**PROBLEM TO SOLVE**
Wherever the word "computer" occurs in the listing below, copy that whole line.

**RECORD EXTRACTS**

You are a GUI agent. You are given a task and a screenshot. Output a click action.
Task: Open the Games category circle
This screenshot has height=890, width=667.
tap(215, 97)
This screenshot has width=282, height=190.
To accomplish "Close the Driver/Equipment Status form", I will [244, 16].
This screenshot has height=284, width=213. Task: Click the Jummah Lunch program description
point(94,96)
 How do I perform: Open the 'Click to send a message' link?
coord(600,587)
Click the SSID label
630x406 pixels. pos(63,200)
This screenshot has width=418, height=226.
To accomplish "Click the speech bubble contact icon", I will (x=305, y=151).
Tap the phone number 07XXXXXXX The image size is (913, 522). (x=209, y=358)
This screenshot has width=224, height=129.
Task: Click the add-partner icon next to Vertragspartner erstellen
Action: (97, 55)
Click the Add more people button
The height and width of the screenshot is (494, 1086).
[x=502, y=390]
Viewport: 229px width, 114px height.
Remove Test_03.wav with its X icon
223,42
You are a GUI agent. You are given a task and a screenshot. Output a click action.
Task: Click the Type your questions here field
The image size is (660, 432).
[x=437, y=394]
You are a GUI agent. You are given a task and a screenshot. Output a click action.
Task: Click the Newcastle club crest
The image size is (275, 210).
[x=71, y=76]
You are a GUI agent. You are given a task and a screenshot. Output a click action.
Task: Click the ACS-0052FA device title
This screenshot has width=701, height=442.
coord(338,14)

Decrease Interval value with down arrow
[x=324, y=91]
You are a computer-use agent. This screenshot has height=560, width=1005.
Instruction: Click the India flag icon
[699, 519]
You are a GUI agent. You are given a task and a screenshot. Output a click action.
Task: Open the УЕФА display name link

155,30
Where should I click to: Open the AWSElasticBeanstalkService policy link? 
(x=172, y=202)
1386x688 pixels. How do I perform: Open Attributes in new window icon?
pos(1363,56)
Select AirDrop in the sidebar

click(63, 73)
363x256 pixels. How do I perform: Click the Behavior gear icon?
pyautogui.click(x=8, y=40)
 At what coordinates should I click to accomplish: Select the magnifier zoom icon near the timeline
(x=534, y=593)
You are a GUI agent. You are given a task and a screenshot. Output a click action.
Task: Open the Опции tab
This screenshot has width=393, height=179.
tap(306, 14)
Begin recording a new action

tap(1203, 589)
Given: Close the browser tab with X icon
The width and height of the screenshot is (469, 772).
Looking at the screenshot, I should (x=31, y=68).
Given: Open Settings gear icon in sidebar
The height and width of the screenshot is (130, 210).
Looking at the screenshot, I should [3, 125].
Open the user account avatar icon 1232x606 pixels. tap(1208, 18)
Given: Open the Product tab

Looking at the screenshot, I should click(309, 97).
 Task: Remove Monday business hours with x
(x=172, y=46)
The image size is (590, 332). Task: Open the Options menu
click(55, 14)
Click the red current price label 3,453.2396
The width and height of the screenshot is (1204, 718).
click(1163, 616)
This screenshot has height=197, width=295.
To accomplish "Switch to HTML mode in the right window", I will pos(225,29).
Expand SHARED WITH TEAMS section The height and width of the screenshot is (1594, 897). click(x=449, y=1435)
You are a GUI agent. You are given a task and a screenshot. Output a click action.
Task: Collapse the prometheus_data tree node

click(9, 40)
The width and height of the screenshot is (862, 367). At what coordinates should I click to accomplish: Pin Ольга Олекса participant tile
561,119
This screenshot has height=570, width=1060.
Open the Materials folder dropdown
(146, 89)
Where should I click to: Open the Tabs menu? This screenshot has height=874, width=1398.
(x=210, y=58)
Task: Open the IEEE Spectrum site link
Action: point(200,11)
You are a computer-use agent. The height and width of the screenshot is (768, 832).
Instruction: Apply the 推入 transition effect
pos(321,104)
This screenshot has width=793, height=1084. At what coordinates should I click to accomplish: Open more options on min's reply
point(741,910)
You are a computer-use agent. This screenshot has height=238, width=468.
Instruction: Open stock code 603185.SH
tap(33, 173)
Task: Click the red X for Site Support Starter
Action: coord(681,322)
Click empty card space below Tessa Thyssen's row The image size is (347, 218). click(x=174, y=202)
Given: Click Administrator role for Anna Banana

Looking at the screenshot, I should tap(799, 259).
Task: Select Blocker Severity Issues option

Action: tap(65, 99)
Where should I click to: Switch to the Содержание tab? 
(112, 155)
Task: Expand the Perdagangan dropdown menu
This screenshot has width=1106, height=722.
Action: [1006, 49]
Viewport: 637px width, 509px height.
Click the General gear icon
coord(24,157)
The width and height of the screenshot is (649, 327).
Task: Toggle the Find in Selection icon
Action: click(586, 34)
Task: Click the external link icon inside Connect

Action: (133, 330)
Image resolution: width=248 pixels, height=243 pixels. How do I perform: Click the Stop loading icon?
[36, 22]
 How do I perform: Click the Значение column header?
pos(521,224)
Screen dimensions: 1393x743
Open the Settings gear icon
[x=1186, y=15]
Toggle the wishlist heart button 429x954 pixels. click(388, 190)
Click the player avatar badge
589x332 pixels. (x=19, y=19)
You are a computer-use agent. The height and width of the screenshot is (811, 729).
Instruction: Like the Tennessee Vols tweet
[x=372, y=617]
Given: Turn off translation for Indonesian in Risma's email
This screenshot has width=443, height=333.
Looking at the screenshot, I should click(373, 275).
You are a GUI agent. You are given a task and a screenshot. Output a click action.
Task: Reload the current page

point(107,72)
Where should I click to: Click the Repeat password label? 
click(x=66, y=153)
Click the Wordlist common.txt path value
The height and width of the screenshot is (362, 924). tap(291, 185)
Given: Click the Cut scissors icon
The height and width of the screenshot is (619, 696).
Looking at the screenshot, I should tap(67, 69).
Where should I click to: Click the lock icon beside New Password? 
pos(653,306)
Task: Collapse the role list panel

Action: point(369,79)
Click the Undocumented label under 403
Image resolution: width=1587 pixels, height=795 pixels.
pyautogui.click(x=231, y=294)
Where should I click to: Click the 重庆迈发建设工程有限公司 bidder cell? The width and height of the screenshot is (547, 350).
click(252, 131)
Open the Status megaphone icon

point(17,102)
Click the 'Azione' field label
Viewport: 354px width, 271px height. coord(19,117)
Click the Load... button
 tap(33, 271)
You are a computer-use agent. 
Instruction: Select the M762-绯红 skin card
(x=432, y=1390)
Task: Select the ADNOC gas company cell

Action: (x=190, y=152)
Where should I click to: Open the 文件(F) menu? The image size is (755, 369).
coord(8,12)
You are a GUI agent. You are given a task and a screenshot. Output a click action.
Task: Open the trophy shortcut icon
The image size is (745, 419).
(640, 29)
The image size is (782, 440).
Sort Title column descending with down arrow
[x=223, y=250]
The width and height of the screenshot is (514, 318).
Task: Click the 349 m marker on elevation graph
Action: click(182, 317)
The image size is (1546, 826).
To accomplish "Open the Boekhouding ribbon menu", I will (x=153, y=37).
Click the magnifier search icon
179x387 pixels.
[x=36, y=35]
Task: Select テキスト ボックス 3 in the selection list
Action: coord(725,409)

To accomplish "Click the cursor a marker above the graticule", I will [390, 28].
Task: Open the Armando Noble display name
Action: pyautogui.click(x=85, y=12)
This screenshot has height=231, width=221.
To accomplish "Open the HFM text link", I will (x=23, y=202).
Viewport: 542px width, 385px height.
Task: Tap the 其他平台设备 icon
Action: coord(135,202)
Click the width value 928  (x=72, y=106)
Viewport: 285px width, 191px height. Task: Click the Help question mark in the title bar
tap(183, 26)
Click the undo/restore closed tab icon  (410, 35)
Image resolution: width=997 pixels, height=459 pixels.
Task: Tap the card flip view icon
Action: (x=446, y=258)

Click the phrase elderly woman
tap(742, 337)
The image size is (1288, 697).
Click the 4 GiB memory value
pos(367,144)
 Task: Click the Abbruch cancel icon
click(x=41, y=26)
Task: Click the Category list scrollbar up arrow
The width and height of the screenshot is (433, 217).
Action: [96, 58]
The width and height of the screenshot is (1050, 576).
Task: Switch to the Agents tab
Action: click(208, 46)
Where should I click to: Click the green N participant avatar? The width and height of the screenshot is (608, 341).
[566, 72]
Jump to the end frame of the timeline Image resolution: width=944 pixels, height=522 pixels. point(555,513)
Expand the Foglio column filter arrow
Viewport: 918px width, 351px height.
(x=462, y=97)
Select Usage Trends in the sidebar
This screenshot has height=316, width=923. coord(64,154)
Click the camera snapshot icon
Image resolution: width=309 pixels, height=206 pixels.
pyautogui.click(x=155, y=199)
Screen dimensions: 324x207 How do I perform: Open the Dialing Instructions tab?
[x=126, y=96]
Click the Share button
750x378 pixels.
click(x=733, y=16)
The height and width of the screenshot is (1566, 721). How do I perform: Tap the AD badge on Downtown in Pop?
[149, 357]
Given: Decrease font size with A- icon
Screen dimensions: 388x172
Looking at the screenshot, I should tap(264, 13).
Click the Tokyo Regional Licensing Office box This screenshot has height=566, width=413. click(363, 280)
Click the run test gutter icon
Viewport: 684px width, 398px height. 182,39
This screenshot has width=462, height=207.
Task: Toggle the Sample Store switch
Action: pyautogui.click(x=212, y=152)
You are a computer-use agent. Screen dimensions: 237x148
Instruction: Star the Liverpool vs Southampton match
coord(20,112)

**EXERCISE RESULT**
You are a computer-use agent. This screenshot has height=560, width=1005.
You are a computer-use agent. The height and width of the screenshot is (768, 832).
You are a computer-use agent. This screenshot has height=238, width=468.
You are a computer-use agent. The height and width of the screenshot is (811, 729).
You are a computer-use agent. 
You are a computer-use agent. Screen dimensions: 237x148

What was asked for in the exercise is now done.